2022 was a whirlwind year for Natural Language Processing (NLP), the sub-discipline of Computer Science that enables data systems to "make sense" of human language. NLP has a long and rich tradition in Norway, including at the Universities in Bergen, Oslo, Tromsø, and NTNU, where research and development for a niche language like Norwegian – in both its written variants – naturally takes special focus.
Current NLP is dominated by applications of deep learning to vast volumes of textual training data, often digital texts extracted from online content and libraries. So-called large language models (LLMs) – known as, among others, BERT, T5 or GPT – have been at the core of much NLP since 2019, both in automated translation or virtual assistants, as well as in more mundane applications like content recommendation or writing aids.
Large-scale training
In a nutshell, these models are very large artificial neural networks, ranging from around 1 billion to hundreds of billions of parameters, scalar values that determine the flow of information through the network. Parameters are learned from natural language training data, where LLM training, evaluation, and deployment all call for large-scale GPU compute resources. Training a comparatively small model like the Norwegian BERT requires about 10,000 GPU hours, while the compute costs for a massive model like ChatGPT remain unknown.

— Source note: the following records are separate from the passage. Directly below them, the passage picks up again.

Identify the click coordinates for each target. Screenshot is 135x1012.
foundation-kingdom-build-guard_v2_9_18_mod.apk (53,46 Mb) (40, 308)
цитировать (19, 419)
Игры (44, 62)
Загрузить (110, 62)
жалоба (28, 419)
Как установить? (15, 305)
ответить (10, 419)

Access to the Internet Archive
In 2022, the University of Oslo (UiO) entered a partnership with the Norwegian National Library on research data access to both digitized and digitally-born Norwegian language content, aiming to prepare a more general framework for research usage of digital library data. In parallel, UiO established a collaboration with the Internet Archive – best known for its iconic Wayback Machine – under the auspices of a new Horizon Europe project, with partners in the Czech Republic, Finland, Spain, and the UK.
Tens of billions of words
In total, 7 petabytes of Internet data and tens of billions of words of library content will be prepared for NLP training on the new Norwegian Infrastructure for Research Data (NIRD) in the Lefdal Mine Datacenter, as well as on a parallel facility in the Czech Republic. Professor and Project Leader Stephan Oepen and his team were selected with Finnish NLP teams to participate in the LUMI-G burn-in pilot in late 2022.
The supercomputer LUMI's enormous computing capacity is primarily based on many GPU processors, which are especially well suited to research involving artificial intelligence (AI) and deep learning. They successfully ported and optimized training code for multiple LLM architectures to the AMD ecosystem and trained dozens of new LLMs for Finnish and Norwegian.
Repository for 60 European languages
These models will become part of an emerging European repository of open language data and pre-trained LLMs for at least 60 languages. Research access to massive natural language training data outside of select corporate environments, combined with the unprecedented GPU compute capacity on LUMI are expected to help “level the playing field” for university-based NLP research.
About Natural Language Processing
Natural Language Processing, or Language Technology, is one of the newer scientific domains that use high-performance computing in research (HPC). HPC has traditionally been dominated by the natural sciences, however, constant development in technology and digital working methods means that more and more disciplines are dependent on processing and analyzing big data in their research.